Encontró un cable alargador, pero era demasiado grueso para hacer una soga. Le habría gustado tener un arma de fuego. Si tuviera una pistola se sentaría junto a una ventana, se pondría el cañón en la sien y se distraería contemplando el paisaje. Jugaría a nombrar constelaciones y, mientras las iba nombrando, apagaría el mundo como quien apaga la tele cuando no hay ningún programa que valga la pena.
Una vida arruinada. Mala en medicina y mala como madre. Era fácil echarle la culpa a las drogas, pero su vida empezó a caer en picado mucho antes de probar la codeína. Una desazón abrumadora la perseguía desde la infancia, una fuerte convicción de que nada valía la pena la emponzoñaba cada día. Fuera donde fuese, hiciera lo que hiciese, todo le importaba una mierda. Pero quizá sí que podía hacer algo. Un final que justificaría su vida.
De toda la tripulación de Rampart, solo ella podía circular impunemente por el transatlántico. Si aquellos desgarbados mutantes vieran a Jane o a Ghost, los perseguirían y los harían trizas. Pero Rye se paseaba entre ellos como si no existiera. Rye podía chascar los dedos o pasarles la mano por delante de la cara, o abrirse paso entre ellos. No reaccionaban.
Quizá debería aprovechar esa libertad de movimiento y fabricar una bomba. Sabía dónde encontrar bombonas de propano. En algún lugar tenía que haber reservas de gasoil. Aún tenía una radio. Podría avisar a la tripulación de Rampart y darles tiempo de evacuar. Abriría las bombonas, aflojaría las válvulas, inundaría de combustible las salas de máquinas y encendería una cerilla. Había unos cuantos pasajeros del
Hyperion
fuera del barco, pero la mayoría seguía a bordo del transatlántico. Podía incinerarlos a todos, freír el barco entero, limpiar la isla. Y acabar con su propia vida en un instante.
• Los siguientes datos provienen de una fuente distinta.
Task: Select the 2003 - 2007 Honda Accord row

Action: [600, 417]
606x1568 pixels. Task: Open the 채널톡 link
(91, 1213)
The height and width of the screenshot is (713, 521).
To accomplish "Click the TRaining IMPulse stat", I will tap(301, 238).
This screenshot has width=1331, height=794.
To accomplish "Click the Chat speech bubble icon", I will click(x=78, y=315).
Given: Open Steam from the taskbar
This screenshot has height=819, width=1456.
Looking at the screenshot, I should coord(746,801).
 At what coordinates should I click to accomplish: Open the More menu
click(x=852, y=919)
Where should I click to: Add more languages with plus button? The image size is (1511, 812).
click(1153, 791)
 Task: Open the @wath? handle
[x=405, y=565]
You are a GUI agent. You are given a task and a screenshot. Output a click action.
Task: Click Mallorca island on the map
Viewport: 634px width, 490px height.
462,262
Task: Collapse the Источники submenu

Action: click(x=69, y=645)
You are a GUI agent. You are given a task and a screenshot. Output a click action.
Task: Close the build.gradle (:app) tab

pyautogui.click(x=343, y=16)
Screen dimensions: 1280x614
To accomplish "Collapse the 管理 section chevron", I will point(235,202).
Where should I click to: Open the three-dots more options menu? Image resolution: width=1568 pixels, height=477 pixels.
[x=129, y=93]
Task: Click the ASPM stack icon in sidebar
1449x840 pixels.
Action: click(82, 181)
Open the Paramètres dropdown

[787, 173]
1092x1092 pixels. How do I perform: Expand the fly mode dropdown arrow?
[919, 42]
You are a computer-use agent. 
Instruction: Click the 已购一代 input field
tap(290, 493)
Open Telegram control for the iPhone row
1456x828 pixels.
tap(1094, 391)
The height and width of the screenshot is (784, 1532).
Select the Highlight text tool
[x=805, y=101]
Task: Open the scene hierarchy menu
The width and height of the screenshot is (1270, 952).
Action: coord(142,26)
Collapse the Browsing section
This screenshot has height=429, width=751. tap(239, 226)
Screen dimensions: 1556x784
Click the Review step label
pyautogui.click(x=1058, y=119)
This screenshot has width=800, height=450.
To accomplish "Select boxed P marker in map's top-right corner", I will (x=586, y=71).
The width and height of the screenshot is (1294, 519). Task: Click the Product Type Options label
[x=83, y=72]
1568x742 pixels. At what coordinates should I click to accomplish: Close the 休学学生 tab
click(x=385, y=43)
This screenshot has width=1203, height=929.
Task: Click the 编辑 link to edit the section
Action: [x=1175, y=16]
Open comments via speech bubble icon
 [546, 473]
Una explosión de tal magnitud sería una muerte rapidísima. La tripulación de Rampart lo vería desde la plataforma. Verían la explosión. Apreciarían el gesto. Después de todo, el
Hyperion
parecía embarrancado para siempre. Si lo hacía saltar por los aires, ella moriría como una heroína.
Había algo disparatado en su razonamiento. Una vocecita le decía que no pensaba con claridad. Se estaba dejando llevar por las fantasías. Los iba a matar a todos.